This week I’ve been working on finalizing site plans from the eleven Modern Residences at Cape Cod. Taking a plan from its drafted form in AutoCAD or a similar drafting program to its final form as a finished drawing requires many steps and a variety of programs. First, I exported linework from AutoCAD into Illustrator and set up layers for each feature type that consisted of outlines that needed to be colored in. The result of this step is similar to a page from a coloring book.
I then rendered each feature layer using Photoshop. Rendering is the process of coloring in the linework. Photoshop takes it a step further from the sort of coloring you might do by hand by allowing a user to create shadows for objects. In order to render everything consistently, I chose a time of day and placed the light source where the sun would be at that time. Specifically I positioned the light source in the northwest to mimic the light conditions of late afternoon.
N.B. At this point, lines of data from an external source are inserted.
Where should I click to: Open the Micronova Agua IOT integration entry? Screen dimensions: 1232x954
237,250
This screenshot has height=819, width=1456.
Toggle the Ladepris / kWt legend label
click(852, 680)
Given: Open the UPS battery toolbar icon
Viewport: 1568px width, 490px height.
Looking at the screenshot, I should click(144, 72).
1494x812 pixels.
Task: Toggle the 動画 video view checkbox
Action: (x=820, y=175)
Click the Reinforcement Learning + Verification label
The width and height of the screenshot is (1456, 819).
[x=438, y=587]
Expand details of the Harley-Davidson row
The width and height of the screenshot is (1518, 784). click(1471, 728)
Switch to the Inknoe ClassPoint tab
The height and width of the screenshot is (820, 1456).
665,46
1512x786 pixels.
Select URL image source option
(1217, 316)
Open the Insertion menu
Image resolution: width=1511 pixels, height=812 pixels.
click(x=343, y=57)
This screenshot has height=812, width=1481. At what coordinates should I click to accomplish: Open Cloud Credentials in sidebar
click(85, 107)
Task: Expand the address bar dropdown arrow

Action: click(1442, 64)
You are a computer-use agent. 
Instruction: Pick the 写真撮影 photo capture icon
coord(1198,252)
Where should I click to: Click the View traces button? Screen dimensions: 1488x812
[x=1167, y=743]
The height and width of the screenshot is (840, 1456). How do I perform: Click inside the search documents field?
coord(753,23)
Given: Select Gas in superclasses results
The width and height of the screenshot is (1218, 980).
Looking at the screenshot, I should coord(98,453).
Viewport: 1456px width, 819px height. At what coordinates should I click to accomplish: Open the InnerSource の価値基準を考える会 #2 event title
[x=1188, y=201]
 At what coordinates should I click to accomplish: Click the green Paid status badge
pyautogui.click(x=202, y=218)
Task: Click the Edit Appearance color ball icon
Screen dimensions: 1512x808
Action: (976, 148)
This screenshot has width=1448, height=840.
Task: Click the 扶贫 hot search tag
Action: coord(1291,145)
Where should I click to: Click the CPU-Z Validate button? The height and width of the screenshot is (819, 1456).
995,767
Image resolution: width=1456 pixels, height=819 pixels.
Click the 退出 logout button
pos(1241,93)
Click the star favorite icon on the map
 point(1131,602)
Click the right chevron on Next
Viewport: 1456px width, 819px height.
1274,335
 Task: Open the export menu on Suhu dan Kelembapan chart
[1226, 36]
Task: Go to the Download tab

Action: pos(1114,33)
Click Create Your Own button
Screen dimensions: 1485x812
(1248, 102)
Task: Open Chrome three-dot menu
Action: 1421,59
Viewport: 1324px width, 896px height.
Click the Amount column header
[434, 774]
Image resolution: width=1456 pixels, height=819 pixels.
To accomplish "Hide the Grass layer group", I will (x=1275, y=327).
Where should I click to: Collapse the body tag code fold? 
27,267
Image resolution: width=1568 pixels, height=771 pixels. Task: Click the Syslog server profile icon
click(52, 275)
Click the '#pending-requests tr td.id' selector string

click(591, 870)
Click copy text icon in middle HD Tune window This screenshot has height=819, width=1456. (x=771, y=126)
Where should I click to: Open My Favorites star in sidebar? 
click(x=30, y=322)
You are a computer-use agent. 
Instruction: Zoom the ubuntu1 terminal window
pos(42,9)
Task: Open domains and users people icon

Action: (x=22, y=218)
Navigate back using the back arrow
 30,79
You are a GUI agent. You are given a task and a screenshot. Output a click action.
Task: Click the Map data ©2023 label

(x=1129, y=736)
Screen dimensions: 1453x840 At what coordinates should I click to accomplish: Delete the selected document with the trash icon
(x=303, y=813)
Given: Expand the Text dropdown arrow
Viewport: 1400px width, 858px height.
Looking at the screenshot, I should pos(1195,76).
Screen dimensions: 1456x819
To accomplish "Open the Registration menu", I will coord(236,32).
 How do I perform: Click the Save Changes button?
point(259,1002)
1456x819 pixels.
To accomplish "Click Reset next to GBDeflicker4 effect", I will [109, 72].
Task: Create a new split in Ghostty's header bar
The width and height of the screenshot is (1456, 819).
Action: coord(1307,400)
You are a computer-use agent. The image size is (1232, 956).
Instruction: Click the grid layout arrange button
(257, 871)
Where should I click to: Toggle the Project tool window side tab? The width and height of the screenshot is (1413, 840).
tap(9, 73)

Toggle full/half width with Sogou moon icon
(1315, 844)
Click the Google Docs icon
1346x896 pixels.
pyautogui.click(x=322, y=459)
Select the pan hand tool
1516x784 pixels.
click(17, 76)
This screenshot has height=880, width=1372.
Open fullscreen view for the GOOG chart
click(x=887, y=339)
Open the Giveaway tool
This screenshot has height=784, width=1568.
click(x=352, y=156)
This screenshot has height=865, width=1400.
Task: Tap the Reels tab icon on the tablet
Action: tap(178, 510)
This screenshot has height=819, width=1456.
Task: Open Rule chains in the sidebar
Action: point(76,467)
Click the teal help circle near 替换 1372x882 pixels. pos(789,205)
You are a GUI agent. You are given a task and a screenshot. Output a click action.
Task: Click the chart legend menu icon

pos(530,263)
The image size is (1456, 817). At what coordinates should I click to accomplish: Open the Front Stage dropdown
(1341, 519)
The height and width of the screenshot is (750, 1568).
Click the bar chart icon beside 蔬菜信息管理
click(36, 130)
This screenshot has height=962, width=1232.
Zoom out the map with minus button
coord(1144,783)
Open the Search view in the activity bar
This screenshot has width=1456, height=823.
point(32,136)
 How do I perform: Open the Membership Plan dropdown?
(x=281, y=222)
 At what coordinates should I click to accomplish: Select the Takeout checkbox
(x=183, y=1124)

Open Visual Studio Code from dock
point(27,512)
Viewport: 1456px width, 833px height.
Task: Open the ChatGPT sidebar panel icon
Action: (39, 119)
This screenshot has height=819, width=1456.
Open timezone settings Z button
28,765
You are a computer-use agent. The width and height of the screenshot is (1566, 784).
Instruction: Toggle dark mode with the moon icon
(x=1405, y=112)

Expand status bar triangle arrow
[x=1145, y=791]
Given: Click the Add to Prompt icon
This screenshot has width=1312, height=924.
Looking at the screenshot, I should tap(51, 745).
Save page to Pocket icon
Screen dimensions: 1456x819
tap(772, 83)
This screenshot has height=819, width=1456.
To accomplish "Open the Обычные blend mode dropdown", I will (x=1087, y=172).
Today, I went through the final step of using our digital elevation model (DEM file) to create the appearance of hillshade for the Modern Residences’ site plans. A DEM file is created using radar or lasers to measure relative heights of terrain. ArcGIS has tools that can analyze these files and interpret the surface of the terrain they depict. This is how I was able to approximate the topographic light conditions in the afternoon for each of the site plans. By following this process, which uses four different computer programs, I am able to clearly represent all of the conditions that we observed in the field during our site work back in June.